Therapeutic Talk: Novel Drug Candidate for Early Alzheimer’s Emerges
Many people who develop Alzheimer’s disease start losing white matter in their brains long before they are ever diagnosed or see signs of the disease. Researchers at Case Western Reserve University School of Medicine are aiming to detect this white matter loss for early intervention. They first identified the protein that leads to white matter degeneration when overexposed in the brain as Drp1, then developed a patented small-molecule drug that may halt the process.
Too much Drp1 in the brain causes dysfunction in oligodendrocytes, the cells that make myelin sheaths to protect our brain’s neurons. Eliminating Drp1 in mice research stopped this process. They successfully repeated the experiment in brain samples of deceased Alzheimer’s patients. “There are a handful of approved Alzheimer’s drugs, but they’re not designed to get at the root of the disease,” said Andrew Pieper, Case Western professor and a co-author of the new study, in a statement. “While these medicines augment neurotransmission to provide temporary symptomatic benefit, they do nothing to slow disease progression.” Pieper and his team hope to prove their patented drug slows and even prohibits Alzheimer’s disease progression.

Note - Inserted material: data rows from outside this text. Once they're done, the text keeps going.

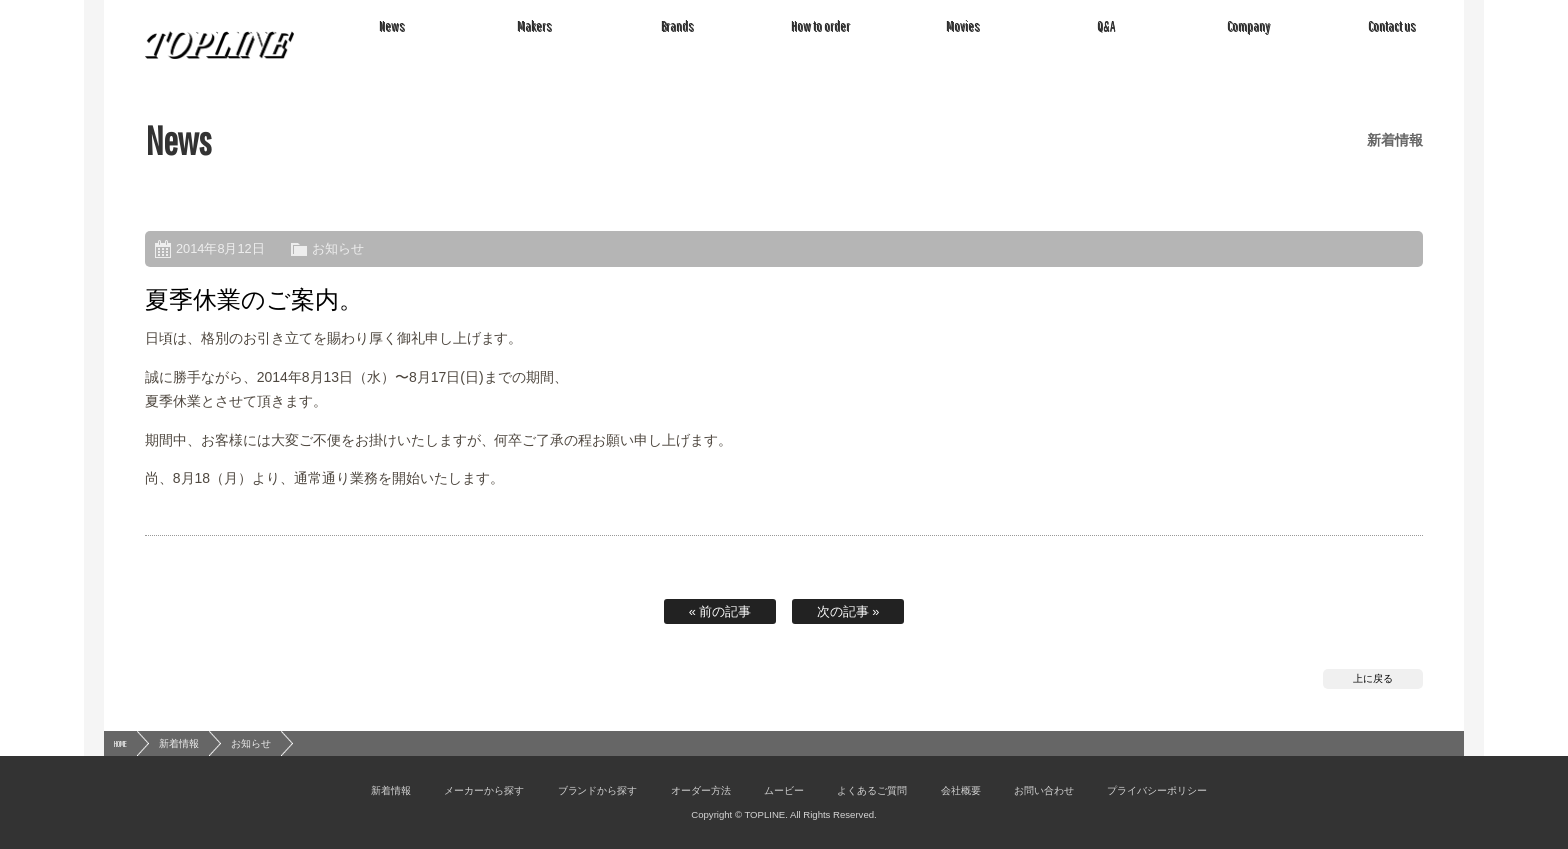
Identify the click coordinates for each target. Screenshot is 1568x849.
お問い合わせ (1044, 790)
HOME (120, 743)
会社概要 (961, 790)
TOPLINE (220, 45)
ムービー (784, 790)
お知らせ (338, 248)
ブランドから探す (598, 790)
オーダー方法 (701, 790)
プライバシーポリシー (1157, 790)
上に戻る (1373, 678)
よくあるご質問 (872, 790)
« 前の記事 (720, 611)
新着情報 (179, 743)
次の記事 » (848, 611)
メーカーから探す (484, 790)
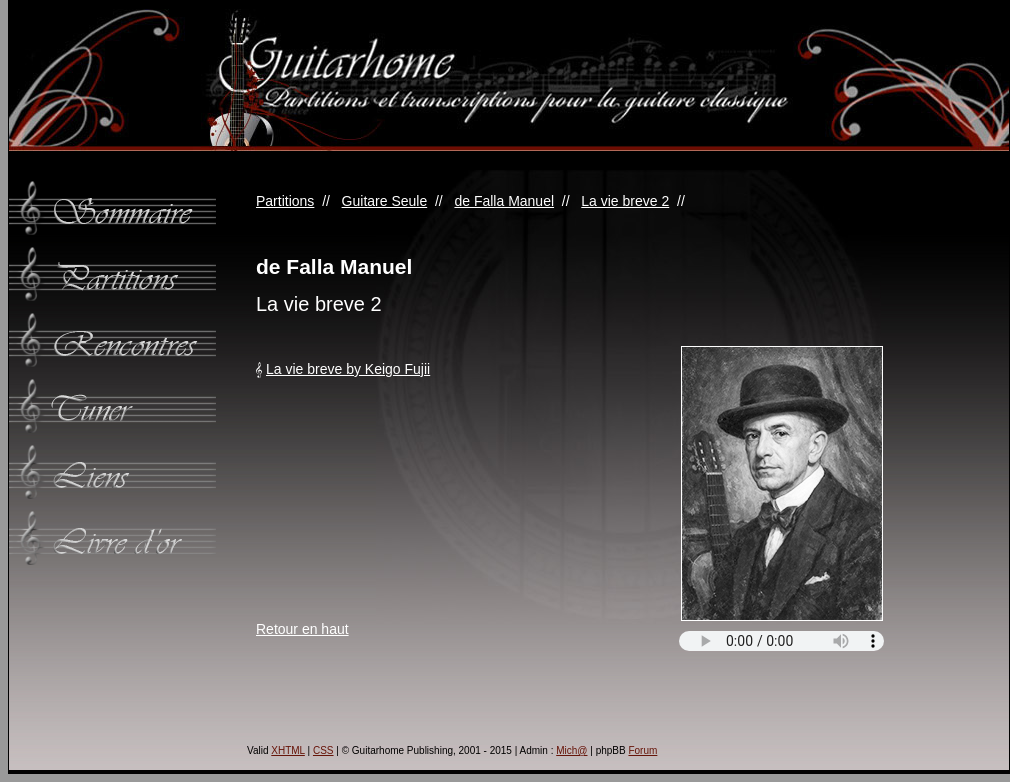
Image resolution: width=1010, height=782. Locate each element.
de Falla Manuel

The FDA approved Orgovyx (relugolix) as the first oral hormone therapy for advanced prostate cancer. Myovant Sciences received approval for the drug as an androgen deprivation therapy, which uses drugs to lower levels of the hormones that help prostate cancer cells grow. While current treatments like this are injected or implanted under the skin, this oral medication blocks the pituitary gland from making luteinizing hormones and follicle-stimulating hormones, which reduces the amount of testosterone the testicles are able to make.
Tagrisso (osimertinib) became the first adjuvant treatment for patients with non-small cell lung cancer whose tumors have a specific type of genetic mutation to receive FDA approval. Lung cancer is the most common cancer type and the leading cause of cancer-related deaths worldwide. More than 10,000 patients nationwide each year may be candidates for AstraZeneca’s Tagrisso as adjuvant therapy after tumor removal.
MacroGenics received FDA approval for Margenza to be used with chemotherapy to treat patients with metastatic HER2-positive breast cancer who have received two or more prior anti-HER2 regimens. The first intravenous dose is delivered over two hours with three follow-up doses taking 30 minutes each.
Med Device Approvals
Medtronic MiniMed, Inc. got the green light from the FDA for the MiniMed 770G System, a hybrid closed-loop system that monitors glucose and automatically adjusts the delivery of long acting or basal insulin based on the user’s glucose reading. The device is approved for those two years and older. The glucose sensor is a wire that is inserted under the skin of the abdomen, measuring glucose values in the tissue fluid. The insulin pump automatically changes dosages based on these values.
The FDA approved the Osseoanchored Prostheses for the Rehabilitation of Amputees (OPRA) Implant System, the first implant system marketed in the U.S. for adults who have transfemoral—or above-the-knee—amputations and who have or are anticipated to have rehabilitation problems with, or cannot use, a conventional socket prosthesis. The OPRA Implant System, manufactured by Integrum AB, is installed with two surgical procedures.